I was overwhelmed by thought s of a toddler who could be aggressive and whom doctors informed would be in my care for my lifetime. The responsibility, weight and cost of taking care of autistic child was overwhelming despite how much love there is. I’d skated with depression in the past and was afraid to fall back into unsafe habits so I made attempts to reach out to friends. But parenting a child on the spectrum is often times isolating, which adds to the difficulty. I talked. I cried. I got angry and then I became resourceful. I loved my son. He was literally my heart. I wasn’t giving him over to anything a fight. We were going to be in in together. Within weeks professionals returned my calls and emails to set up assessment appointments.
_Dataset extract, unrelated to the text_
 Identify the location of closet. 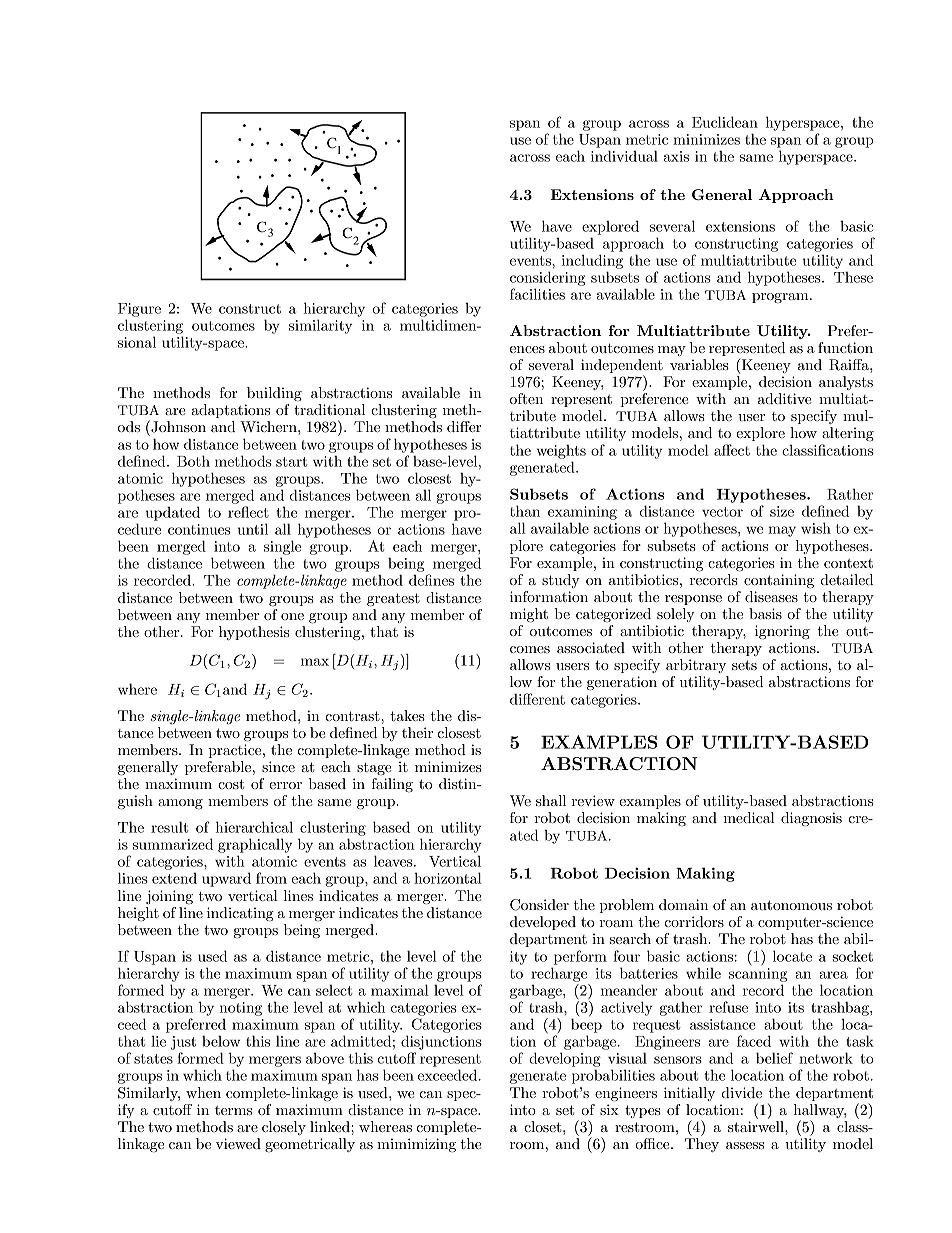
(544, 1126).
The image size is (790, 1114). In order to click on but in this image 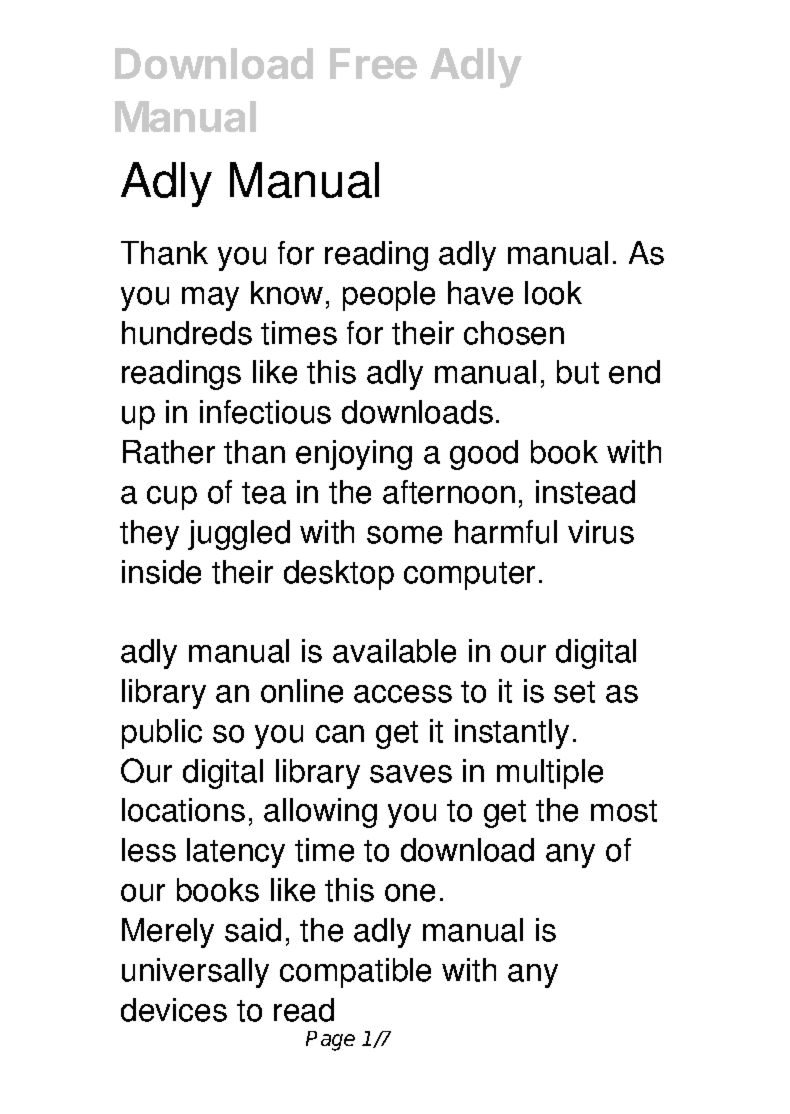, I will do `click(578, 372)`.
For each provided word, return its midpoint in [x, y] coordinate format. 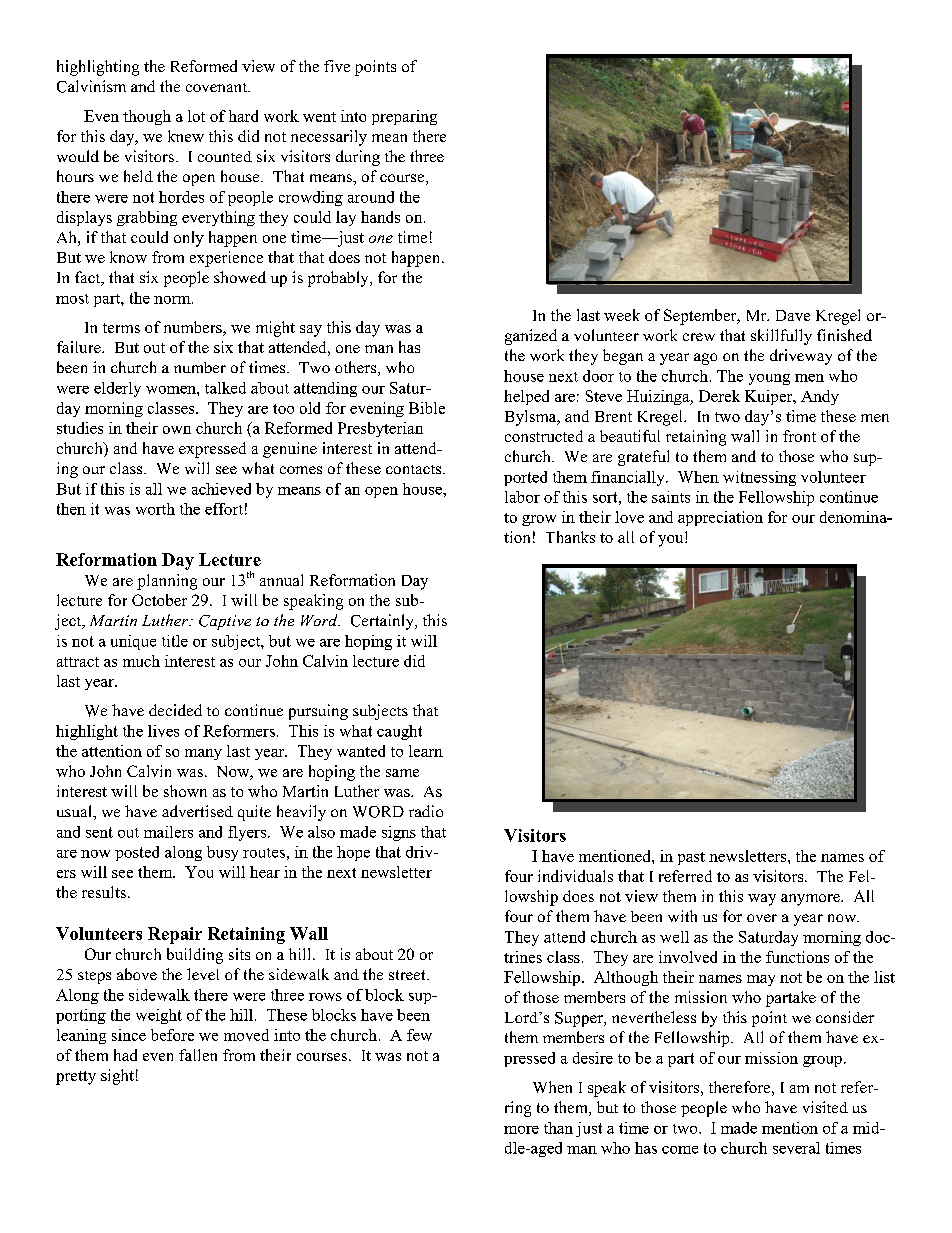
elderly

No question I had went unanswered. If the licensed individuals I spoke with didn’t provide the information I needed I researched it myself. I made observations and took notes on my child’s moods, behaviors, eating and sleeping patterns.
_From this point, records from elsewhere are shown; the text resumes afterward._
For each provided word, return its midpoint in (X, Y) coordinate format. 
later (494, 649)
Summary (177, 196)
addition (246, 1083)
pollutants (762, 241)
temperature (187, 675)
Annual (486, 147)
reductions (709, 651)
I won’t lie to you, being the parent of a child with autism is challenging. My son resisted, had regular tantrums, meltdowns, and participated in behavior that embarrassed most people but I didn’t let it deter me. I treat every day as a new day and understand that he is also working just as hard as I am. He actually works harder. All good parenting requires effort, extreme patience and love. Parenting a child with different abilities has no contrast there. I’ve also found that knowledge truly is power and learning and tapping into your resources is worth its weight in gold. In our family, partially funded insurance programs like Applied Behavioral Analysis (ABA) services, respite programs and help from extended family has made all the difference in the world.
My son has made outstanding progress with some inevitable setbacks. Overall his prognosis is magnificent. He is one of the most considerate, generous, caring and loving children I know, not to mention brilliant. Yes I might be biased but if you spoke to his teachers I bet they’d agree.